三浦市が経済的な理由で大学進学を諦めなければならない子どもたちの学習意欲を支援する返済不要の「給付型奨学金制度」の創設準備を進めていることが分かった。従来の貸付とあわせて入学時に最大48万円を支給。子どもの貧困対策に資するもので、教育格差解消を図る。運用開始は来年4月をめざす。
三浦市が「市奨学金貸付条例」で定める奨学金の貸付制度は、修業期間中、1月につき上限2万円を無利子で貸し付けるというもの。大学、短期大学、専門学校などへの進学・就学を対象としている。選考条件は、家計支持者の総所得が800万円未満であることなどで、学業成績や人物評価、家計状況をそれぞれ点数化して検討。市の発表では直近5年間の応募者は計19人で、そのうち14人が実際に奨学金を受けている。

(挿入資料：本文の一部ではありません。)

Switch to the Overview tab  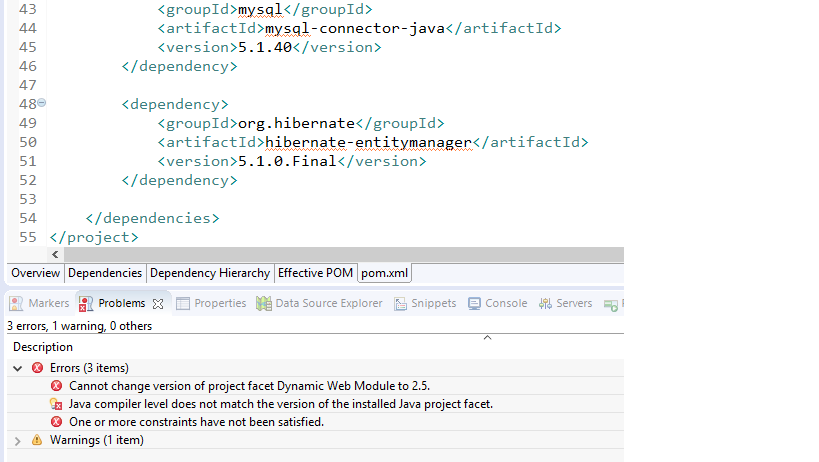click(36, 273)
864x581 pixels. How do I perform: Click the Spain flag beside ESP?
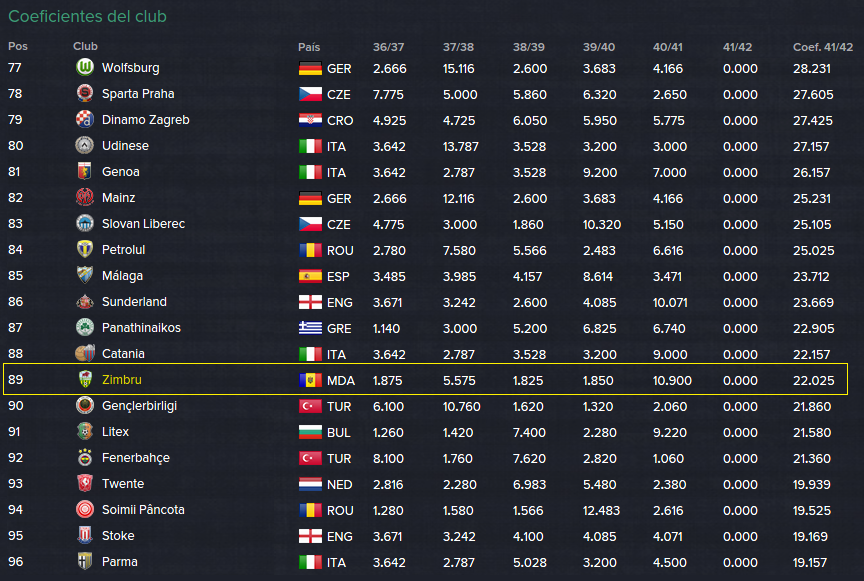(310, 276)
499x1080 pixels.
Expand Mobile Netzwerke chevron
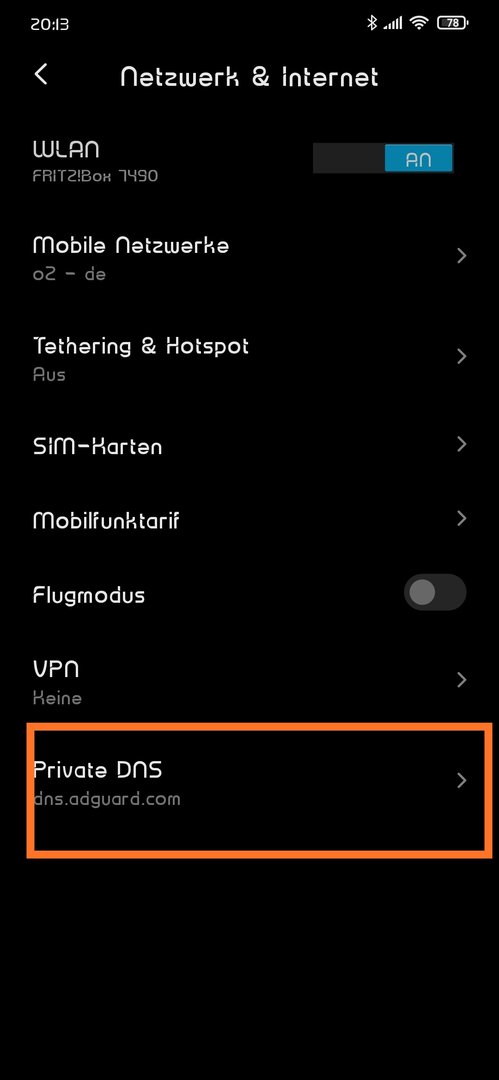[461, 256]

これら既存の制度に加えて、今回新たに創設されるのは返還義務のない給付型の奨学金。入学に必要な準備金48万円(最大額)を支給する。仮に4年制大学への入学であれば、合わせて最大144万円(月2万円×12カ月×4年+入学準備金48万円)の学費支援を受けることができる計算となる。
奨学金貸付条例の一部を改正する条例案は、現在開催中の第4回市議会定例会に議案提出されており、今月20日(火)に開かれる本会議で可決されれば来年4月にも運用をスタートさせる予定だ。

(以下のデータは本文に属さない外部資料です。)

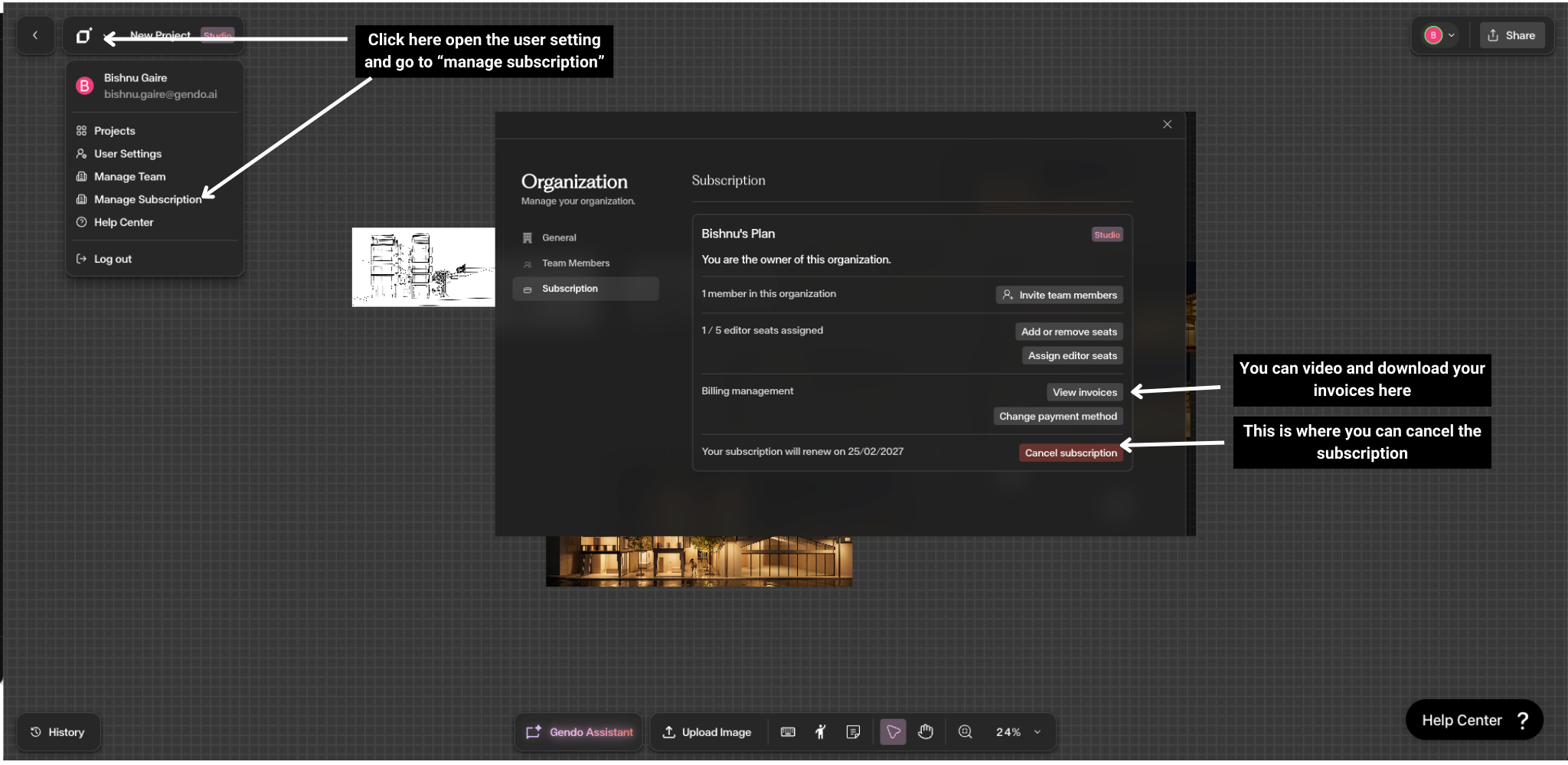Click the back arrow chevron at top left
The height and width of the screenshot is (765, 1568).
coord(35,35)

開始に際して、給付・貸付け事業を円滑に行うための「三浦市奨学基金」も新設。有志から送られた寄付金の積み立てなどを行うという。
国も導入検討
返済を危惧して申請をためらう世帯や卒業後20年以内の返還期間を遅延する人も多いなど課題が多い奨学金制度。
現在、国の奨学金事業は、「日本学生支援機構」が運用する月額3万から12万円の貸付型(有利子・無利子)のみ。政府は低所得者層支援策の一環として18年度から月額2万円から4万円とする給付型の奨学金制度を本格導入する方針で、来年度にも一部の学生を対象に先行実施する。
また、黒岩祐治県知事も今月1日に開かれた県議会本会議で、県独自の給付型奨学金支給制度創設に関する代表質問に対し、「国の動向を見ながら県としての対応を検討したい」と答弁。県内自治体では藤沢市も来年4月から独自制度をスタートさせるなど拡充の取り組みが進んでいる。